# Understanding the metrics of fitness



## NextTimeAround (Dec 15, 2011)

I got one of those sophisticated scales that measures more than weight but I am having trouble trying to interpret / understand all of them.

It gives BMI. I understand that pretty well.

In percentages it gives:

1. Body fat
2. Body muscle
3. Water weight
4. Bone density

Questions:

1. I notice that as I lose weight (20 pounds now), my BF %age has gone done. My bone density percentage has ticked up. But the body muscle measure has not changed. Does that mean in absolute terms that I have lost muscle? 

2. What is supposed to be added together? If I add body fat percentage + muscle fat percentage, I still need another measure to get to 100%. What would that be? Water weight percentage takes it over 100 and bone density keeps it well under.

3. Are there other useful measurements for weight management?


----------



## Andy1001 (Jun 29, 2016)

Unless you paid a few thousand dollars for those scales then I wouldn’t pay much heed to them.All these different readings are just mumbo jumbo.The only one you need to concentrate on is the body fat index.
If you gain a small amount of weight but your clothes feel looser it means you are losing fat and gaining muscle.Muscle is denser than fat and takes up less room.
If you weigh less and have the same body muscle index then you are losing body fat.


----------



## oldshirt (Apr 1, 2017)

Andy1001 said:


> Unless you paid a few thousand dollars for those scales then I wouldn’t pay much heed to them.All these different readings are just mumbo jumbo.


This^^^^^^^^^^

It may show if some measurements are trending up or down but for the most part it is just making up numbers. It's not a true measurement of anything. 

People yearn for health and fitness to be broken down into a number because numbers are easy to grasp. Health and fitness is way more complex and subtle.

▸ **COLLECTED DATA**:

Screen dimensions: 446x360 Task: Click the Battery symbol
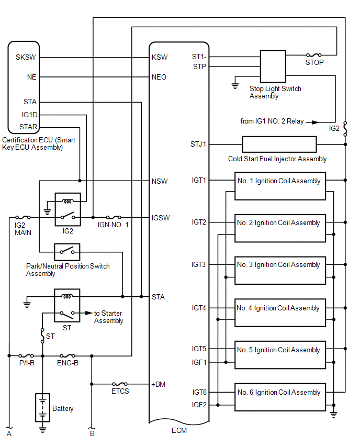[42, 407]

▸ **WHAT THIS EXERCISE ASKS**:
A. In the fitness scale thread, how much weight does NextTimeAround report having lost?
B. List every measurement that, according to the fitness scale thread, the scale reports as a percentage.

▸ **ANSWERS PROVIDED**:
A. 20 pounds.

B. Body fat, body muscle, water weight, bone density